##### Data excerpts #####
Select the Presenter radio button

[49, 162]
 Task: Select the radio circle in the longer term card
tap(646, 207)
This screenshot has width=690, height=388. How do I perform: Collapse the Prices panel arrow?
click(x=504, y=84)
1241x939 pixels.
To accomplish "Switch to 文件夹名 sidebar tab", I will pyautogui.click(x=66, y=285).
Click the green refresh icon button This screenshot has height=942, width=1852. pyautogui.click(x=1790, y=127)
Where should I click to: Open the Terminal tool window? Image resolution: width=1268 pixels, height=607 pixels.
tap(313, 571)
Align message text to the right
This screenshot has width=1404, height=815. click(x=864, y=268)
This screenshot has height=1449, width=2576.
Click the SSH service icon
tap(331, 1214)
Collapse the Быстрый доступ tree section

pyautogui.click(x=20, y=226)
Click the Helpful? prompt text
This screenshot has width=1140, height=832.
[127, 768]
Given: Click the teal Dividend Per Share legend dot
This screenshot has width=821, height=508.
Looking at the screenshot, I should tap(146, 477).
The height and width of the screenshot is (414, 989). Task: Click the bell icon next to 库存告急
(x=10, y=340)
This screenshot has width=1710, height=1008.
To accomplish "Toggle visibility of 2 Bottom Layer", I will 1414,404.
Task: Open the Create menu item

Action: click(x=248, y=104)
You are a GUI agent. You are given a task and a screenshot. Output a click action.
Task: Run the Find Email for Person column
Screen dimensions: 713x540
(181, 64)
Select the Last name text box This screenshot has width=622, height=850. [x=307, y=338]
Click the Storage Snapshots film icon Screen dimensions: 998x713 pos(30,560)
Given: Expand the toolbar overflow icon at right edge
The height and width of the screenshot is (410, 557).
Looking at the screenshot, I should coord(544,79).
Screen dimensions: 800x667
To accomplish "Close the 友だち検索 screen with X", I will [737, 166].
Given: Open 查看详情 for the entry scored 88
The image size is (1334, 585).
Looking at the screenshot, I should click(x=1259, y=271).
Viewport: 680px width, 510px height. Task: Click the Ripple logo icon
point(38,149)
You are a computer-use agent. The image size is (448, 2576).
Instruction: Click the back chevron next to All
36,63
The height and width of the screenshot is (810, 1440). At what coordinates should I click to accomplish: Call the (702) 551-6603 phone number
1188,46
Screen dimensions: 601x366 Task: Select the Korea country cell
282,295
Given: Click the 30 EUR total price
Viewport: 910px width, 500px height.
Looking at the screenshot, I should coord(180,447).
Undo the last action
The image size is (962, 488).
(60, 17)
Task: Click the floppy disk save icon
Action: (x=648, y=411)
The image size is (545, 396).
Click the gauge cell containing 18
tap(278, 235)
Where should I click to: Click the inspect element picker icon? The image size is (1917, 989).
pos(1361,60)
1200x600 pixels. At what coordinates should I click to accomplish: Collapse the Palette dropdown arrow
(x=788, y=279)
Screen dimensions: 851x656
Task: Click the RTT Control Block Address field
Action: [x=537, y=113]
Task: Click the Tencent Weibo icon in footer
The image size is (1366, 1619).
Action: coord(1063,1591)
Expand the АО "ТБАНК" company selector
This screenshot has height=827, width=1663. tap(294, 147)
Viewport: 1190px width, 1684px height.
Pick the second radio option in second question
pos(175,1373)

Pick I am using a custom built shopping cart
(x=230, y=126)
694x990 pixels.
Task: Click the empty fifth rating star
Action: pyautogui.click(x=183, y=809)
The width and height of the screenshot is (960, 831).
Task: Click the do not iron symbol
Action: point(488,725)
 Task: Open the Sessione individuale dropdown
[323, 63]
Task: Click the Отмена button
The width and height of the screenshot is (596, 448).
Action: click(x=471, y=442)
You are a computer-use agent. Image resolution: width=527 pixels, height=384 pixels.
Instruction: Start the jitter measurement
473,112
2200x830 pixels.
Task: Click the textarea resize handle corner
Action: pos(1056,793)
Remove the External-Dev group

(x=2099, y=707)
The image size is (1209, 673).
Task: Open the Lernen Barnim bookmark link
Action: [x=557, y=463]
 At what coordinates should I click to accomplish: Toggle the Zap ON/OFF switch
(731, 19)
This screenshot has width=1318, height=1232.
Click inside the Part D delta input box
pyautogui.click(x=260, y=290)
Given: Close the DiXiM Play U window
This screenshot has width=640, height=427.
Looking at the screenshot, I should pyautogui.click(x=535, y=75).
#####
▶ Problem: The answer must be the same records, repeated exactly and in full.

▶ Solution to the exercise:
Select the Presenter radio button

[49, 162]
 Task: Select the radio circle in the longer term card
tap(646, 207)
This screenshot has width=690, height=388. How do I perform: Collapse the Prices panel arrow?
click(x=504, y=84)
1241x939 pixels.
To accomplish "Switch to 文件夹名 sidebar tab", I will pyautogui.click(x=66, y=285).
Click the green refresh icon button This screenshot has height=942, width=1852. pyautogui.click(x=1790, y=127)
Where should I click to: Open the Terminal tool window? Image resolution: width=1268 pixels, height=607 pixels.
tap(313, 571)
Align message text to the right
This screenshot has width=1404, height=815. click(x=864, y=268)
This screenshot has height=1449, width=2576.
Click the SSH service icon
tap(331, 1214)
Collapse the Быстрый доступ tree section

pyautogui.click(x=20, y=226)
Click the Helpful? prompt text
This screenshot has width=1140, height=832.
[127, 768]
Given: Click the teal Dividend Per Share legend dot
This screenshot has width=821, height=508.
Looking at the screenshot, I should tap(146, 477).
The height and width of the screenshot is (414, 989). Task: Click the bell icon next to 库存告急
(x=10, y=340)
This screenshot has width=1710, height=1008.
To accomplish "Toggle visibility of 2 Bottom Layer", I will 1414,404.
Task: Open the Create menu item

Action: click(x=248, y=104)
You are a GUI agent. You are given a task and a screenshot. Output a click action.
Task: Run the Find Email for Person column
Screen dimensions: 713x540
(181, 64)
Select the Last name text box This screenshot has width=622, height=850. [x=307, y=338]
Click the Storage Snapshots film icon Screen dimensions: 998x713 pos(30,560)
Given: Expand the toolbar overflow icon at right edge
The height and width of the screenshot is (410, 557).
Looking at the screenshot, I should coord(544,79).
Screen dimensions: 800x667
To accomplish "Close the 友だち検索 screen with X", I will [737, 166].
Given: Open 查看详情 for the entry scored 88
The image size is (1334, 585).
Looking at the screenshot, I should click(x=1259, y=271).
Viewport: 680px width, 510px height. Task: Click the Ripple logo icon
point(38,149)
You are a computer-use agent. The image size is (448, 2576).
Instruction: Click the back chevron next to All
36,63
The height and width of the screenshot is (810, 1440). At what coordinates should I click to accomplish: Call the (702) 551-6603 phone number
1188,46
Screen dimensions: 601x366 Task: Select the Korea country cell
282,295
Given: Click the 30 EUR total price
Viewport: 910px width, 500px height.
Looking at the screenshot, I should coord(180,447).
Undo the last action
The image size is (962, 488).
(60, 17)
Task: Click the floppy disk save icon
Action: (x=648, y=411)
The image size is (545, 396).
Click the gauge cell containing 18
tap(278, 235)
Where should I click to: Click the inspect element picker icon? The image size is (1917, 989).
pos(1361,60)
1200x600 pixels. At what coordinates should I click to accomplish: Collapse the Palette dropdown arrow
(x=788, y=279)
Screen dimensions: 851x656
Task: Click the RTT Control Block Address field
Action: [x=537, y=113]
Task: Click the Tencent Weibo icon in footer
The image size is (1366, 1619).
Action: coord(1063,1591)
Expand the АО "ТБАНК" company selector
This screenshot has height=827, width=1663. tap(294, 147)
Viewport: 1190px width, 1684px height.
Pick the second radio option in second question
pos(175,1373)

Pick I am using a custom built shopping cart
(x=230, y=126)
694x990 pixels.
Task: Click the empty fifth rating star
Action: pyautogui.click(x=183, y=809)
The width and height of the screenshot is (960, 831).
Task: Click the do not iron symbol
Action: point(488,725)
 Task: Open the Sessione individuale dropdown
[323, 63]
Task: Click the Отмена button
The width and height of the screenshot is (596, 448).
Action: click(x=471, y=442)
You are a computer-use agent. Image resolution: width=527 pixels, height=384 pixels.
Instruction: Start the jitter measurement
473,112
2200x830 pixels.
Task: Click the textarea resize handle corner
Action: pos(1056,793)
Remove the External-Dev group

(x=2099, y=707)
The image size is (1209, 673).
Task: Open the Lernen Barnim bookmark link
Action: [x=557, y=463]
 At what coordinates should I click to accomplish: Toggle the Zap ON/OFF switch
(731, 19)
This screenshot has width=1318, height=1232.
Click inside the Part D delta input box
pyautogui.click(x=260, y=290)
Given: Close the DiXiM Play U window
This screenshot has width=640, height=427.
Looking at the screenshot, I should pyautogui.click(x=535, y=75).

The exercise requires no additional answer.